Dave Anderson wrote:
Actually, upon looking at a sample ELF-format dumpfile from Ken'ichi, and hacking in a forced-readmem()-failure upon accessing the page containing the start_kernel __init function, I can reproduce the problem with the 2.6.19 kernel. But it is not a problem with makedumpfile's excluded pages, but rather with the backtrace code's framesize calculation of schedule() -- which is causing it skip over the cpu_idle() ending point. It seems to be specific to 2.6.19 for some reason. I'll look further into that issue.
I've tracked down why the framesize calculation of schedule()
is
too large in this case, and therefore skipping over the calling
function's (cpu_idle) frame, and going too far back up the stack
into the "start_kernel" frame reference left on the stack.

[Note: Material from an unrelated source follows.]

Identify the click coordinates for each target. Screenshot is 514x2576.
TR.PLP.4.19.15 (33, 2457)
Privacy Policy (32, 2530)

It's because there is a BUG() instruction in schedule() code,
which has the line number and virtual address of the filename
string encoded just after the BUG()'s "ud2a" instruction.
#define BUG()
\
__asm__ __volatile__( "ud2\n"
\
"\t.word %c0\n" \
"\t.long %c1\n" \
: : "i" (__LINE__), "i" (__FILE__))
It just so happens that the virtual address of the filename,
when erroneously decoded as i386 instructions, by dumb luck
translates into a "pusha" instruction ("push all general-purpose
registers"), and therefore the framesize calculator erroneously
adds 32 bytes.
It's weird (and fortunate), that I've spent the last couple of
days coming up with a "dis" fix to deal with those extra bytes
encoded after x86 and x86_64 "ud2a" instructions that causes the
text disassembly to go off into the weeds. Anyway, I'll leverage
off of that code to make the framesize calculator also skip over
the extra encoded bytes instead of translating them.
This could very well be the cause of other x86 framesize
miscalculations that has led to incorrect backtraces. Only
because Bob had put in the code to refuse excluded-page
read attempts was this actually caught in the act.
Thanks, Bob!
Dave